De enige compensatie van de pensioenafbouw van vorige regeringen, was de regeling zware beroepen. Die is verdwenen uit haar agenda. Langer werken blijft voorop staan, zonder mogelijkheid om vervroegd met pensioen te gaan: dat is een “no go” voor het VSOA. Toch bewaren we een sprankeltje hoop, nu de minister, in de pers, aankondigde dat een vervroegde eindeloopbaan met de regeling zware beroepen toch op de onderhandelingstafel terecht zal komen. VSOA zal haar aan haar woord houden!

Defensieminister Dedonder (PS) verklaarde in de pers dat niet getornd zal worden aan de pensioenleeftijd van de militairen. Ook dat verheugt het VSOA.

Fatsoenlijk pensioen én besparen

De minister van Pensioenen waarborgt een fatsoenlijk pensioen. Tegelijk zal ze de kost van de vergrijzing beheersen. Deze doelstellingen zijn tegenstrijdig. Langer werken blijft de norm.

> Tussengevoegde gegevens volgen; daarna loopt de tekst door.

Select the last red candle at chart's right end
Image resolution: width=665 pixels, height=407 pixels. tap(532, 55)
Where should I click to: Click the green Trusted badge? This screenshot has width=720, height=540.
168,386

VSOA staat achter het idee van een volwaardig en fatsoenlijk pensioen, maar wil garanties dat pensioenbedragen niet naar beneden geharmoniseerd worden, dat de huidige diverse eindeloopbaanmaatregelen bij de overheid gewaarborgd blijven, én een vervroegd einde van de (zware) loopbaan: de regeling zware beroepen.

Welke waarborgen?

Minister Lalieux belooft de nakende pensioenhervorming goed door te praten met de sociale partners. Ze belooft respect voor de al opgebouwde pensioenrechten van de ambtenaren.

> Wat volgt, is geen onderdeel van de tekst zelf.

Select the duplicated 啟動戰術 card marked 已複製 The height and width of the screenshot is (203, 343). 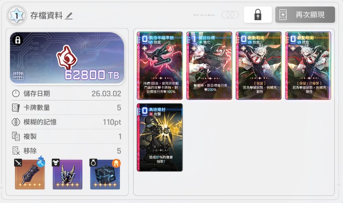point(308,66)
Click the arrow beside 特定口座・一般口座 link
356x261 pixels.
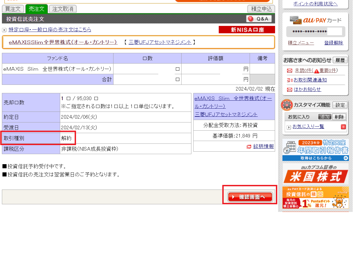pyautogui.click(x=4, y=30)
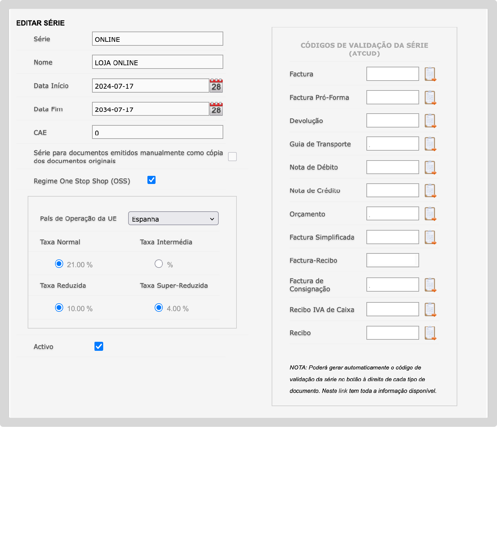Open the Data Início calendar picker
The image size is (497, 545).
216,86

VSOA pleit voor het behoud van de verworven rechten voor de gewerkte jaren, minstens tot op het ogenblik van de hervorming. Van belang is het behoud van de bijzondere tantièmes voor de jaren gepresteerd onder die loopbaanbreuken op het ogenblik van de hervorming. Voor VSOA ligt dat bijzonder gevoelig.

Daarnaast garandeert ze de nodige overgangsmaatregelen. Ze wil ook zo veel mogelijk man-vrouw -ongelijkheden in de pensioenmaatregelen verminderen.

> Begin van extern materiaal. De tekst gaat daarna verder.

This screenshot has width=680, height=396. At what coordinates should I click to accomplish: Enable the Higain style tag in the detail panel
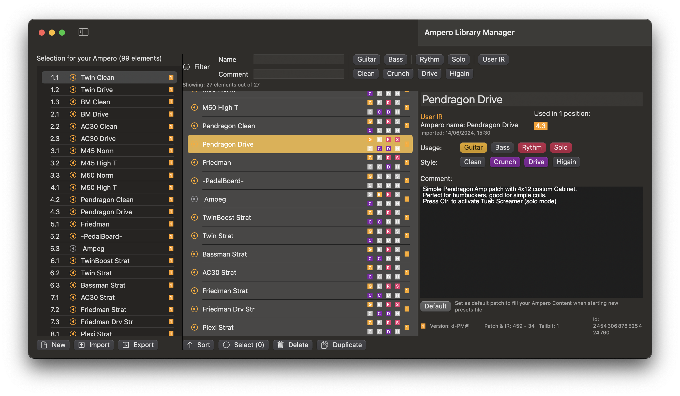566,162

Welke concrete hervormingen?

Langer werken voor hoger pensioen

De minister bestudeert het eindeloopbaanlandschap. Daaronder ook het deeltijds pensioen, waartegen VSOA eerder al een “no go” gaf. Ze wil mensen stimuleren langer te werken door de pensioenbonus opnieuw in te voeren.

Ze wil de koopkracht van gepensioneerden verbeteren. Tegelijk koppelt ze het recht op een minimumpensioen aan een loopbaan van 30 jaar en aan een graad van ‘effectieve’ tewerkstelling. Die maatregel treft vrouwen met onvolledige loopbanen. Gemengde loopbanen (bijv. combinatie werknemer en ambtenaar) zullen wel in aanmerking komen. De minister trekt de minimumpensioenen op voor alle pensioenstelsels, met ingang van 1 januari 2021 om in 2024 een verhoging met 11% te bereiken, met als doel 1.500 euro netto pensioen voor een volledige loopbaan.

De minister wil solidariteit organiseren tussen de hoogste en de laagste pensioenen.

Het regeerakkoord maakt gewag van een concrete harmonisering van de drie pensioenstelsels werknemers, zelfstandigen en ambtenaren tegen eind 2021. De minister spreekt in de beleidsnota, gelukkig maar, enkel over het ‘niet laten toenemen’ van de verschillen tussen de stelsels.

VSOA legt waakzaamheid aan de dag ten aanzien van de vooropgestelde ‘convergentie’ van de pensioenstelsels. Het overheidspensioen moet als norm gelden voor de andere stelsels, zo niet zal het overheidspersoneel het gelag betalen gezien statutairen geen toegang hebben tot aanvullend pensioen.

Het ontbreekt de minister kennelijk aan een specifiek plan om voor het voltallige contractueel personeel bij de overheid een veralgemening te waarborgen van de aanvullende pensioenen met minstens 3% van het brutoloon. Voor de private sector, alle lof daarvoor, staat dat wel op de agenda.

VSOA zal de minister hierover bevragen. Bovendien ijvert VSOA ervoor dat alle overheden, ook de overheidsbedrijven, bijdragen in een aanvullend pensioenplan voor hun personeelsleden.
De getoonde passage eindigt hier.